#### Exercise brief
Can you copy out every one of the records below word for word, changing nothing?

########

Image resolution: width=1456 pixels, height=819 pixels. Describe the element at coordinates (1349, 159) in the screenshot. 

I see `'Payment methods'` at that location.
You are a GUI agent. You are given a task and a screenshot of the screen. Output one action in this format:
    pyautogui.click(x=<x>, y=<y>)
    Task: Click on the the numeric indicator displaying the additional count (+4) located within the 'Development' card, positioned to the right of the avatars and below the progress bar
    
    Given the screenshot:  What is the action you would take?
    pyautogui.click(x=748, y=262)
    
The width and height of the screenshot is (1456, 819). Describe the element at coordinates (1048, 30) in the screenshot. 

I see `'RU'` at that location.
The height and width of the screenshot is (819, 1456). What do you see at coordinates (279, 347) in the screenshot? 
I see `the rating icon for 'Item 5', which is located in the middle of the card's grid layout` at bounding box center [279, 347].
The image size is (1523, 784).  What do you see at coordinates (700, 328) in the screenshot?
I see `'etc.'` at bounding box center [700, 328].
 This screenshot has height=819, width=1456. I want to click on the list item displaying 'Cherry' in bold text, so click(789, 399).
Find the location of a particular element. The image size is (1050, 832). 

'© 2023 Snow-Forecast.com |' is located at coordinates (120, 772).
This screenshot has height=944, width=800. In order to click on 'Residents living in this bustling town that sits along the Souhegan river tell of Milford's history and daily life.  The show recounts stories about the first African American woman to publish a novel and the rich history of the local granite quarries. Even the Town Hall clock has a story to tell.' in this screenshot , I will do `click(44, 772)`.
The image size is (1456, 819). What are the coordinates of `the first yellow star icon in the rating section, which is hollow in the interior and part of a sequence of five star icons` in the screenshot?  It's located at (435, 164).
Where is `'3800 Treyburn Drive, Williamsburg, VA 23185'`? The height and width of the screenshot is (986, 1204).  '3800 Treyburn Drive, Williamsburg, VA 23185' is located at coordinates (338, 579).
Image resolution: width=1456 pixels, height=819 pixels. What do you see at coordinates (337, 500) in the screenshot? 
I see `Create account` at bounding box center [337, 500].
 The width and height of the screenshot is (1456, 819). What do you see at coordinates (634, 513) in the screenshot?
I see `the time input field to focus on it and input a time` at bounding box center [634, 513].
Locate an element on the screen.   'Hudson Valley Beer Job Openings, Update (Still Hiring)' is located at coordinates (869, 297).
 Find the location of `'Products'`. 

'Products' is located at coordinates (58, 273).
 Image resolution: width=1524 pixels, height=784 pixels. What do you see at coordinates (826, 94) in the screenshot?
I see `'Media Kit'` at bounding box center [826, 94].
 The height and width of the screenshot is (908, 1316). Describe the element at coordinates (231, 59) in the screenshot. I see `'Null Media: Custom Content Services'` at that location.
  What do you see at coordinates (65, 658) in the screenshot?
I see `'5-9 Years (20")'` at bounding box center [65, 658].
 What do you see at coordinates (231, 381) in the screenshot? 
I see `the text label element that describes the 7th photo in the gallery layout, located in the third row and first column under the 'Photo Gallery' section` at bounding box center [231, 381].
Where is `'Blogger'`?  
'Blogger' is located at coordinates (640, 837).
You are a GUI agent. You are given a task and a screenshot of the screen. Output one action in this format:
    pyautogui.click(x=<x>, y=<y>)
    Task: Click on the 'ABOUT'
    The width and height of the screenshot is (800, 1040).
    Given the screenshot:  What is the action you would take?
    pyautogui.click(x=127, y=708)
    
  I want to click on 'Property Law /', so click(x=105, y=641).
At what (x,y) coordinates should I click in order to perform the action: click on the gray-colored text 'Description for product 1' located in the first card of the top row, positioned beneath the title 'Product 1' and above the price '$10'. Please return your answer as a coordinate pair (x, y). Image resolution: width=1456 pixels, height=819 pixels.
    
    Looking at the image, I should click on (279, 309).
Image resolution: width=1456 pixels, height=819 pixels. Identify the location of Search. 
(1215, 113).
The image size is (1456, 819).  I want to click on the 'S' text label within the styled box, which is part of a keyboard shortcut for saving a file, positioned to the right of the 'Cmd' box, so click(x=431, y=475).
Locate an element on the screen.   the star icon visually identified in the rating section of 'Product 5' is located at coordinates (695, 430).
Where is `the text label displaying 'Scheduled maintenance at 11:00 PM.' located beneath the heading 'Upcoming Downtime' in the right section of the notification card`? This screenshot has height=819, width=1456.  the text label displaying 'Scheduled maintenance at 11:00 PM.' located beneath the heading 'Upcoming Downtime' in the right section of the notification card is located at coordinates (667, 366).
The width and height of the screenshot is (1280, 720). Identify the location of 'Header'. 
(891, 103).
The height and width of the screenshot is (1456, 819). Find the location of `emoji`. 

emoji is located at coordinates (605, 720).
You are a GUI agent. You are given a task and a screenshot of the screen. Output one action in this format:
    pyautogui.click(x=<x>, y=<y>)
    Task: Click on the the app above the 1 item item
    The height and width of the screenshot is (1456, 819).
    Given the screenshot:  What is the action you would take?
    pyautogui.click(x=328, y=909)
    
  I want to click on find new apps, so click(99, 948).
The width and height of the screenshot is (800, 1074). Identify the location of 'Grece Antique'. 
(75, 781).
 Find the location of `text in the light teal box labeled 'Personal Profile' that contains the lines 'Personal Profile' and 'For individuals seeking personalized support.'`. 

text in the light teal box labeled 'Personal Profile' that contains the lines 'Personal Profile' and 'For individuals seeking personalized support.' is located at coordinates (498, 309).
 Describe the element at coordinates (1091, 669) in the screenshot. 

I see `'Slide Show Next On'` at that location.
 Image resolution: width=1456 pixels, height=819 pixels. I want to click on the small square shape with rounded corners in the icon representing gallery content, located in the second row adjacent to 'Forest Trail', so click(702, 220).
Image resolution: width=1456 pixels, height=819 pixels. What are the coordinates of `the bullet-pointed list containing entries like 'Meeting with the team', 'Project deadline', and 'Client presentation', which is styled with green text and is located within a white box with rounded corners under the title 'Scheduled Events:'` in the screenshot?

########

#### Exercise result
Image resolution: width=1456 pixels, height=819 pixels. Describe the element at coordinates (1349, 159) in the screenshot. 

I see `'Payment methods'` at that location.
You are a GUI agent. You are given a task and a screenshot of the screen. Output one action in this format:
    pyautogui.click(x=<x>, y=<y>)
    Task: Click on the the numeric indicator displaying the additional count (+4) located within the 'Development' card, positioned to the right of the avatars and below the progress bar
    
    Given the screenshot:  What is the action you would take?
    pyautogui.click(x=748, y=262)
    
The width and height of the screenshot is (1456, 819). Describe the element at coordinates (1048, 30) in the screenshot. 

I see `'RU'` at that location.
The height and width of the screenshot is (819, 1456). What do you see at coordinates (279, 347) in the screenshot? 
I see `the rating icon for 'Item 5', which is located in the middle of the card's grid layout` at bounding box center [279, 347].
The image size is (1523, 784).  What do you see at coordinates (700, 328) in the screenshot?
I see `'etc.'` at bounding box center [700, 328].
 This screenshot has height=819, width=1456. I want to click on the list item displaying 'Cherry' in bold text, so click(789, 399).
Find the location of a particular element. The image size is (1050, 832). 

'© 2023 Snow-Forecast.com |' is located at coordinates (120, 772).
This screenshot has height=944, width=800. In order to click on 'Residents living in this bustling town that sits along the Souhegan river tell of Milford's history and daily life.  The show recounts stories about the first African American woman to publish a novel and the rich history of the local granite quarries. Even the Town Hall clock has a story to tell.' in this screenshot , I will do `click(44, 772)`.
The image size is (1456, 819). What are the coordinates of `the first yellow star icon in the rating section, which is hollow in the interior and part of a sequence of five star icons` in the screenshot?  It's located at (435, 164).
Where is `'3800 Treyburn Drive, Williamsburg, VA 23185'`? The height and width of the screenshot is (986, 1204).  '3800 Treyburn Drive, Williamsburg, VA 23185' is located at coordinates (338, 579).
Image resolution: width=1456 pixels, height=819 pixels. What do you see at coordinates (337, 500) in the screenshot? 
I see `Create account` at bounding box center [337, 500].
 The width and height of the screenshot is (1456, 819). What do you see at coordinates (634, 513) in the screenshot?
I see `the time input field to focus on it and input a time` at bounding box center [634, 513].
Locate an element on the screen.   'Hudson Valley Beer Job Openings, Update (Still Hiring)' is located at coordinates (869, 297).
 Find the location of `'Products'`. 

'Products' is located at coordinates (58, 273).
 Image resolution: width=1524 pixels, height=784 pixels. What do you see at coordinates (826, 94) in the screenshot?
I see `'Media Kit'` at bounding box center [826, 94].
 The height and width of the screenshot is (908, 1316). Describe the element at coordinates (231, 59) in the screenshot. I see `'Null Media: Custom Content Services'` at that location.
  What do you see at coordinates (65, 658) in the screenshot?
I see `'5-9 Years (20")'` at bounding box center [65, 658].
 What do you see at coordinates (231, 381) in the screenshot? 
I see `the text label element that describes the 7th photo in the gallery layout, located in the third row and first column under the 'Photo Gallery' section` at bounding box center [231, 381].
Where is `'Blogger'`?  
'Blogger' is located at coordinates (640, 837).
You are a GUI agent. You are given a task and a screenshot of the screen. Output one action in this format:
    pyautogui.click(x=<x>, y=<y>)
    Task: Click on the 'ABOUT'
    The width and height of the screenshot is (800, 1040).
    Given the screenshot:  What is the action you would take?
    pyautogui.click(x=127, y=708)
    
  I want to click on 'Property Law /', so click(x=105, y=641).
At what (x,y) coordinates should I click in order to perform the action: click on the gray-colored text 'Description for product 1' located in the first card of the top row, positioned beneath the title 'Product 1' and above the price '$10'. Please return your answer as a coordinate pair (x, y). Image resolution: width=1456 pixels, height=819 pixels.
    
    Looking at the image, I should click on (279, 309).
Image resolution: width=1456 pixels, height=819 pixels. Identify the location of Search. 
(1215, 113).
The image size is (1456, 819).  I want to click on the 'S' text label within the styled box, which is part of a keyboard shortcut for saving a file, positioned to the right of the 'Cmd' box, so click(x=431, y=475).
Locate an element on the screen.   the star icon visually identified in the rating section of 'Product 5' is located at coordinates (695, 430).
Where is `the text label displaying 'Scheduled maintenance at 11:00 PM.' located beneath the heading 'Upcoming Downtime' in the right section of the notification card`? This screenshot has height=819, width=1456.  the text label displaying 'Scheduled maintenance at 11:00 PM.' located beneath the heading 'Upcoming Downtime' in the right section of the notification card is located at coordinates (667, 366).
The width and height of the screenshot is (1280, 720). Identify the location of 'Header'. 
(891, 103).
The height and width of the screenshot is (1456, 819). Find the location of `emoji`. 

emoji is located at coordinates (605, 720).
You are a GUI agent. You are given a task and a screenshot of the screen. Output one action in this format:
    pyautogui.click(x=<x>, y=<y>)
    Task: Click on the the app above the 1 item item
    The height and width of the screenshot is (1456, 819).
    Given the screenshot:  What is the action you would take?
    pyautogui.click(x=328, y=909)
    
  I want to click on find new apps, so click(99, 948).
The width and height of the screenshot is (800, 1074). Identify the location of 'Grece Antique'. 
(75, 781).
 Find the location of `text in the light teal box labeled 'Personal Profile' that contains the lines 'Personal Profile' and 'For individuals seeking personalized support.'`. 

text in the light teal box labeled 'Personal Profile' that contains the lines 'Personal Profile' and 'For individuals seeking personalized support.' is located at coordinates (498, 309).
 Describe the element at coordinates (1091, 669) in the screenshot. 

I see `'Slide Show Next On'` at that location.
 Image resolution: width=1456 pixels, height=819 pixels. I want to click on the small square shape with rounded corners in the icon representing gallery content, located in the second row adjacent to 'Forest Trail', so click(702, 220).
Image resolution: width=1456 pixels, height=819 pixels. What are the coordinates of `the bullet-pointed list containing entries like 'Meeting with the team', 'Project deadline', and 'Client presentation', which is styled with green text and is located within a white box with rounded corners under the title 'Scheduled Events:'` in the screenshot?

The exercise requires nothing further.